Myanmar Junta Is Holding Senior Foreign Executives Of Major Telecommunications Quasi Hostage

Myanmar -

Myanmar Junta Is Holding Senior Foreign Executives Of Major Telecommunications Quasi Hostage



Several senior foreign executives of major telecommunications firms in Myanmar are being held quasi hostage after being told by the junta that they are not allowed to leave the country without permission.

Months before the Feb. 1 coup, telecom companies and internet service providers were ordered to install spyware to allow the army to spy and monitor civilian communications. Among the military's first actions on Feb. 1 was to cut and limit internet access in effort to hide its crimes from the world and prevent protests from organizing. The telecoms were given regular lists of websites and activist phone numbers to block. A confidential order from Myanmar’s Posts and Telecommunications Department (PTD) in mid-June said senior executives, both foreigners and Myanmar nationals, must seek special authorization to leave the country. Telecom companies were also told they had until Monday July 5 to fully implement spyware intercept technology.

The travel ban comes after intensified pressure from military officials to finish the implementation of the surveillance equipment. The ban is meant to pressure telecoms firms to finish activating the spyware technology. The espionage technology would allow authorities spy on calls, messages and web traffic and to track protestors and potential dissenters. The junta also announced it would pass a cybersecurity bill that would require telecoms providers to provide data when requested and remove or block any content deemed to be disrupting "unity, stabilization, and peace." It also amended privacy laws to free security forces to intercept communications.

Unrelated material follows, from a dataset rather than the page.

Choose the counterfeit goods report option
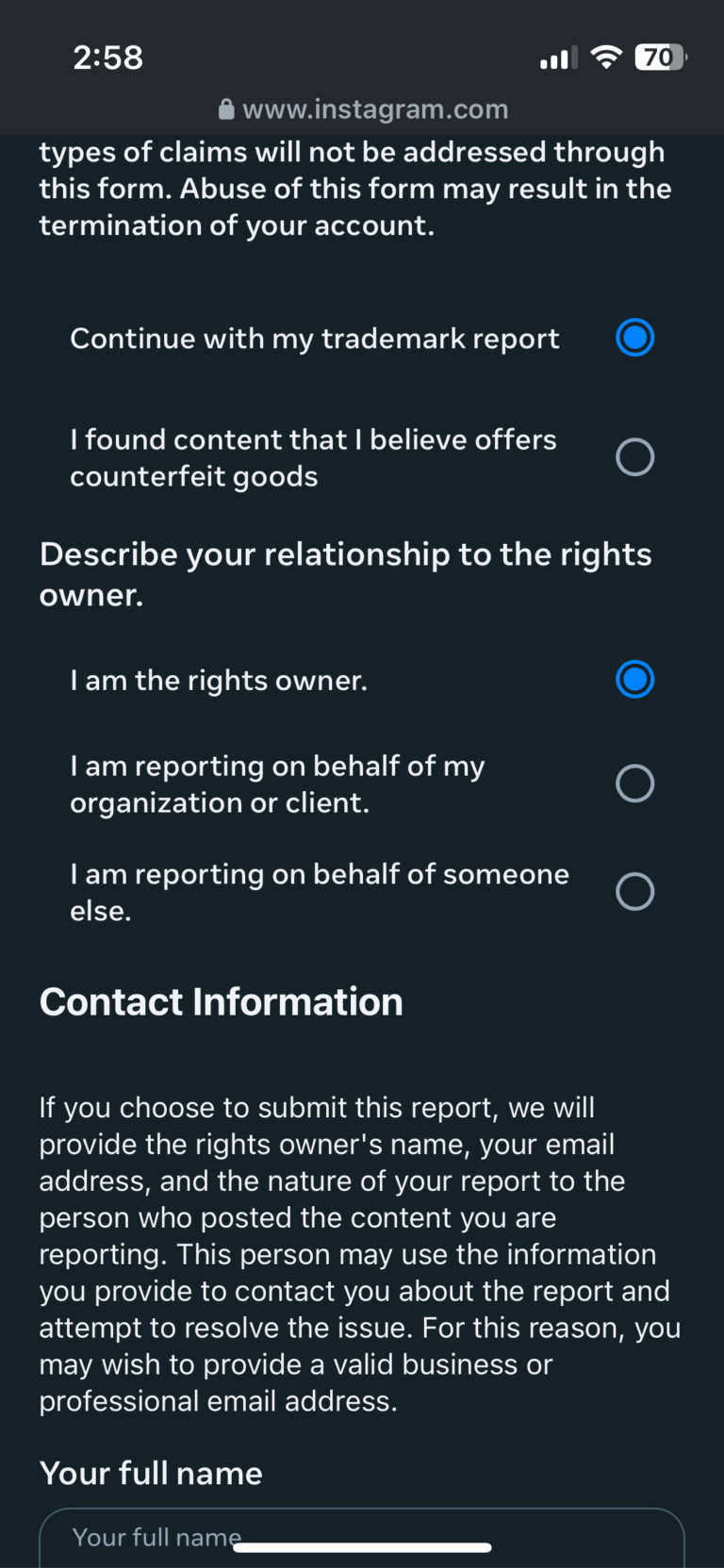This screenshot has width=724, height=1568. [x=634, y=456]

The junta has destroyed Myanmar economy which was one of the fastest growing in the region and its telecom sector, which had been one of the fastest-growing globally. The Myanmar junta has set the country back decades and killed over 892 people, mostly youths. Many of which were brilliant and represented a bright future and opportunity for Myanmar. Instead, the country is now ruled by an oligarchy of rogue military elites engaged in the mass plundering of the countries resources and a military caste that has done little for innovation, progress, or economic stability.

The United Nations and the Western powers led by the United States continue to condemn the illegal take over. The US has imposed a series of new sanctions against the regime, including freezing $ 1 billion in reserves that Myanmar’s Central Bank was holding at the New York Fed. The United States has also imposed fresh sanctions on 22 individuals including four Myanmar government ministers in July in response to the February military coup. The sanctions target Myanmar’s minister of information Chit Naing, minister for investment Aung Naing Oo, labour and immigration minister Myint Kyaing, and Thet Thet Khine, the minister for social welfare, relief and resettlement. Three members of the powerful State Administrative Council were also hit with sanctions, as were 15 spouses and adult children of officials, in an expansion of US punishments imposed in February, March and May following the coup. Under the sanctions, all US property in the name of the individuals are blocked, and Americans or people in the US are prohibited from conducting property or interest transactions with them. Other Western powers are expected to increase sanctions and pressure as well.